A third possibility I'm entertaining is to put it all in the Widget
class. Once I have the related model instance, or the cid, or
whatever the widget is given, I can get the ProductGroup and
construct the drop-downs. This would solve the issues with my
second approach, but doesn't seem like the right approach.
One way of setting field choices of a form in a formset is in the form's __init__ method by overwriting the self.fields['field_name'].choices, but since a more dynamic approach is desired, here is what works in a view:
from django.forms.models import modelformset_factory
user_choices = [(1, 'something'), (2, 'something_else')] # some basic choices
PurchaserChoiceFormSet = modelformset_factory(PurchaserChoice, form=PurchaserChoiceForm, extra=5, max_num=5)

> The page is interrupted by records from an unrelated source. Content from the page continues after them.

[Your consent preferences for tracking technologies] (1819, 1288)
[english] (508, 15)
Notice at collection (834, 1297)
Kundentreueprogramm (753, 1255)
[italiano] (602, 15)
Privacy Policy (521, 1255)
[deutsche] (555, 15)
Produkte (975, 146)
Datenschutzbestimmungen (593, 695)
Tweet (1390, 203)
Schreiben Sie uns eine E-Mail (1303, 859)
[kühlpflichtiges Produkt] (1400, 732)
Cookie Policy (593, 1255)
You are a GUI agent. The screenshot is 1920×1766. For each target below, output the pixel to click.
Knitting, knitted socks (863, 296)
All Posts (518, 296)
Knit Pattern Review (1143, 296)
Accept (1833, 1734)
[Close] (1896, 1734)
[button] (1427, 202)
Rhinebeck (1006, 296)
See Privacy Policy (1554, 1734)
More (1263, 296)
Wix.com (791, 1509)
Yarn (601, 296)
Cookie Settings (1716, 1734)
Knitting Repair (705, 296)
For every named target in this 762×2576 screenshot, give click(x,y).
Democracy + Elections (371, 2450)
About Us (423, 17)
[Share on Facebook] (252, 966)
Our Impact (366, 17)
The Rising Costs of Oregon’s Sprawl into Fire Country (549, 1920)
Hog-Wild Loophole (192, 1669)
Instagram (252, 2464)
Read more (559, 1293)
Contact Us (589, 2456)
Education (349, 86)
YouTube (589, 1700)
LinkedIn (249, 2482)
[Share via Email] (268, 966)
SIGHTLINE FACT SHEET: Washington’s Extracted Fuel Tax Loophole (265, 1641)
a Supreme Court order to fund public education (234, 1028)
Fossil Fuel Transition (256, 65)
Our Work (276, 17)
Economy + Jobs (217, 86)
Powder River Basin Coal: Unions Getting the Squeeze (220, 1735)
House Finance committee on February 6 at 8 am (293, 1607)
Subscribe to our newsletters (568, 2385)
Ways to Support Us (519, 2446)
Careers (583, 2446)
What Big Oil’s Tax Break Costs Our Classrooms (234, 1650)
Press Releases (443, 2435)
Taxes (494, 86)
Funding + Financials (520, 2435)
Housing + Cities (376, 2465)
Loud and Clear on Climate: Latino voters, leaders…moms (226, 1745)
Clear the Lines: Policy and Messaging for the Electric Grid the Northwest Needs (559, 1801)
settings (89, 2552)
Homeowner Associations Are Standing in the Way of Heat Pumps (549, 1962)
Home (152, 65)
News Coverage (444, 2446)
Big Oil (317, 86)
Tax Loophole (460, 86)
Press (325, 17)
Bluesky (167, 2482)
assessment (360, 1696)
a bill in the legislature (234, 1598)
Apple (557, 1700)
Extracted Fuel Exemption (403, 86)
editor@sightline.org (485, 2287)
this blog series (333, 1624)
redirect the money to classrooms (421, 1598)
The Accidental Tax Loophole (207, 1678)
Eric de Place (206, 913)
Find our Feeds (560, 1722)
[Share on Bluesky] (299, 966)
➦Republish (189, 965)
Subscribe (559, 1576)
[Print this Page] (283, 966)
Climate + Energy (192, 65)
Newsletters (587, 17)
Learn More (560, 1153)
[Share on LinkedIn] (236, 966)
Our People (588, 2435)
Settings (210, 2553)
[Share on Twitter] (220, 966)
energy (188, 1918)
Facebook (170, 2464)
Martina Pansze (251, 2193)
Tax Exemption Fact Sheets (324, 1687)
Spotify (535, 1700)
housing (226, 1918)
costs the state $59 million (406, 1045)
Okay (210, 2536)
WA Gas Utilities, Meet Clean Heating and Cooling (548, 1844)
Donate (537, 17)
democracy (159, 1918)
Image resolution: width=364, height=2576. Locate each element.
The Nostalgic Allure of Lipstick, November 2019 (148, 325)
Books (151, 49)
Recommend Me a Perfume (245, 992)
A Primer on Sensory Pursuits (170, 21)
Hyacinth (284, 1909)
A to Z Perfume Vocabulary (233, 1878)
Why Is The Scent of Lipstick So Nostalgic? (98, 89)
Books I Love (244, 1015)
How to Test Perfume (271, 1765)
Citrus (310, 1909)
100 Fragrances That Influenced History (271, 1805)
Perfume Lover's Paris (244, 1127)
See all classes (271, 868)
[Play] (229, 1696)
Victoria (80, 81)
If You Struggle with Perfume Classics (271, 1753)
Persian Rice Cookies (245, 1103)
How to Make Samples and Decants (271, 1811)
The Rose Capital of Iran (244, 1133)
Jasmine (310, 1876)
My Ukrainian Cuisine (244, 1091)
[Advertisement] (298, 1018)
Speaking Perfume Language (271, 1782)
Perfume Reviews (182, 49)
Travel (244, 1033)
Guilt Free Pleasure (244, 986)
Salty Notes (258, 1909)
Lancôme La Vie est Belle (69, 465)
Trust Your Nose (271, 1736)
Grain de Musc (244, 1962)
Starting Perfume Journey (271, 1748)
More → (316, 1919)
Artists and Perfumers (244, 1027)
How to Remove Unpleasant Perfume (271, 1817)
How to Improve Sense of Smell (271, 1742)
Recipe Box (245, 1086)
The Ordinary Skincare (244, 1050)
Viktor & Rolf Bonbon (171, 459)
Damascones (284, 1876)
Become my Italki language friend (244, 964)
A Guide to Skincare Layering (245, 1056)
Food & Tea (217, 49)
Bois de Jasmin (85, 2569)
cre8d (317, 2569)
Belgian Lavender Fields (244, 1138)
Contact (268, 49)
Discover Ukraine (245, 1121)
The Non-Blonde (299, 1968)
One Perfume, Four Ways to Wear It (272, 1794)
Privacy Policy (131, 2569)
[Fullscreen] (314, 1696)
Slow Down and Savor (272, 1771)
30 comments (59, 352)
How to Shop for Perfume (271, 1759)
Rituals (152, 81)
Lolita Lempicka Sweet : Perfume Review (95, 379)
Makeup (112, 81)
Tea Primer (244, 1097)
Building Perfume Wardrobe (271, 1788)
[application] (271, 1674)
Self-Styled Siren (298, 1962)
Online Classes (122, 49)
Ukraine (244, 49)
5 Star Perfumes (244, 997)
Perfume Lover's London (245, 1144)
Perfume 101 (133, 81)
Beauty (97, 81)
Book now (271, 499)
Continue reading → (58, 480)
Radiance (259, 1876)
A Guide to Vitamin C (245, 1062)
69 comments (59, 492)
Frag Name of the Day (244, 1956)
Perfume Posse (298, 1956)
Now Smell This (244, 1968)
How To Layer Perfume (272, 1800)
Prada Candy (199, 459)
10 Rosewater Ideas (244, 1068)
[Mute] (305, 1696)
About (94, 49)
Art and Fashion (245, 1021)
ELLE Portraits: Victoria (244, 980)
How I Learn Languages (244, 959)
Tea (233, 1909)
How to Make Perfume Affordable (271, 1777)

my_formset = PurchaserChoiceFormSet(self.request.POST or None, queryset=worksheet_choices)
# and now for the magical for loop
for choice_form in my_formset:
choice_form.fields['model'].choices = user_choices
I wasn't able to find the answer for this but tried it out and it works in Django 1.6.5. I figured it out since formsets and for loops seem to go so well together :)
I ended up sticking with the second approach, but I'm convinced now that it was the Short Way That Was Very Long. I had to dig around a bit in the ModelForm and FormField innards, and IMO the complexity outweighs the minimal benefits.
What I wrote in the question about the first approach, "It's straightforward and pretty simple," should have been the tip-off.